How is everyone agreeing with you? Is there that much JS fatigue that we're looking at the equivalent of a horse-drawn carriage, and saying wow, I wish things were as simple as they were back then?

6 comments

I think the point is that there's actually little wrong with using standard HTML forms and hyperlinks most of the time.

There is an increasing trend to move the whole website to the client side to be handled entirely by the JavaScript as a single actual page.

Personally I find most websites work better with a simple round trip to the server to fetch more HTML.

So actually building an entire system in this style isn't out of the realms of possibility at all - you just only write JavaScript for the cases where there is a real legitimate benefit to doing so.

> Personally I find most websites work better with a simple round trip to the server to fetch more HTML.

> you just only write JavaScript for the cases where there is a real legitimate benefit to doing so

The snippet above only works because HN is so simple, normally the rule of thumb is if you are going to use JS to change the DOM at all then you need to render it in the first place using JS or else you are double-implementing the render logic and you open yourself up to changing one implementation and not the other. For hiding arrows sure this works but 99.999% of the time it's a very bad idea to use JS to change the dom to a state that the server would otherwise render on a page reload. You may feel that a round trip works better but that's not what users expect or will tolerate most of the time. That kind of thinking feels very close to people who think CRUD is all you need to build an app. Sure you can build an app with just that but thinks break down very quickly.

JS fatiques starts where web pages (not web apps) start to depend on thousands of kilobytes of javascript. Now the default thinking is along the lines "I am starting a new project, I will use angular", instead of some analysis what kind of project this is, how much JS is needed and what is appropriate.

• Stored records:
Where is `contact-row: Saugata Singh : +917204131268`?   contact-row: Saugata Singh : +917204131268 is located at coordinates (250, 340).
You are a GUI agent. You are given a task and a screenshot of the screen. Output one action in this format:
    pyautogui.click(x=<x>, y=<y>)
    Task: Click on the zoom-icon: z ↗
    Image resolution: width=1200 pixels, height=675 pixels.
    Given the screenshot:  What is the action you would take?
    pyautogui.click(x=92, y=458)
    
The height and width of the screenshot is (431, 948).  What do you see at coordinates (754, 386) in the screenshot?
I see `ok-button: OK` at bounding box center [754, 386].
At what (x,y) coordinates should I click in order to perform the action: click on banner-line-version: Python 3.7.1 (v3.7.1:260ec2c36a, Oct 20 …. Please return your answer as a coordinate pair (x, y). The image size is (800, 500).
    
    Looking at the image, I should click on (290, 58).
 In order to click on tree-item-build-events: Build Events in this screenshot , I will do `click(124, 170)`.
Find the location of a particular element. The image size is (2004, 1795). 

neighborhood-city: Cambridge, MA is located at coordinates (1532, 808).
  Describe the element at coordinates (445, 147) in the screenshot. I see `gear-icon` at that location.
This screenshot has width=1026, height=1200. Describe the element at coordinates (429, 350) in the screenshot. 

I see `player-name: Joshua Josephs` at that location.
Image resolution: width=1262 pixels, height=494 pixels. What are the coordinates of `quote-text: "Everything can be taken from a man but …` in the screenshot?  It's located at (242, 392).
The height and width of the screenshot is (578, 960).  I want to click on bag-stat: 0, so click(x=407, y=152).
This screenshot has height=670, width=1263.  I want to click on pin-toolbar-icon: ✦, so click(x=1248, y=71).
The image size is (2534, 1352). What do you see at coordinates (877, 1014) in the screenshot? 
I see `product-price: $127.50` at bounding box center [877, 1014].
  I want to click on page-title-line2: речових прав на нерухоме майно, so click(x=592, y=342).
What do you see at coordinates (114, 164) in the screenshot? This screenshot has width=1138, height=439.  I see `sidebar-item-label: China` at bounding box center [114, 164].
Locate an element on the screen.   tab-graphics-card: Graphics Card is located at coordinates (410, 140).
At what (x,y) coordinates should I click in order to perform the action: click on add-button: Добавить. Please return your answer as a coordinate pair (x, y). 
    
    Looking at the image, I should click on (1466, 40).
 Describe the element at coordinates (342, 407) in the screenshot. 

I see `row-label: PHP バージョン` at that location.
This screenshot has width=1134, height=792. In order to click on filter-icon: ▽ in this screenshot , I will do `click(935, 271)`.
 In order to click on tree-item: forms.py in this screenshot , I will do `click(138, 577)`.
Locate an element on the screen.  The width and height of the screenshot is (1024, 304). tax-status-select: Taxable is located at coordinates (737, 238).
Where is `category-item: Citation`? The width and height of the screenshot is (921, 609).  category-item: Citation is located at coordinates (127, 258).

• COMPLETE THE FOLLOWING:
**A)** Copy, word for word, everything in the comment thread from "How is everyone" down to "to doing so.".
**B)** Which abbreviations written in capital letters appear in the comment thread? List each one once.
Work from the comment thread alone.

• ACTIVITY ANSWERS:
**A)**
How is everyone agreeing with you? Is there that much JS fatigue that we're looking at the equivalent of a horse-drawn carriage, and saying wow, I wish things were as simple as they were back then?

6 comments

I think the point is that there's actually little wrong with using standard HTML forms and hyperlinks most of the time.

There is an increasing trend to move the whole website to the client side to be handled entirely by the JavaScript as a single actual page.

Personally I find most websites work better with a simple round trip to the server to fetch more HTML.

So actually building an entire system in this style isn't out of the realms of possibility at all - you just only write JavaScript for the cases where there is a real legitimate benefit to doing so.

**B)** JS, HTML, HN, DOM, CRUD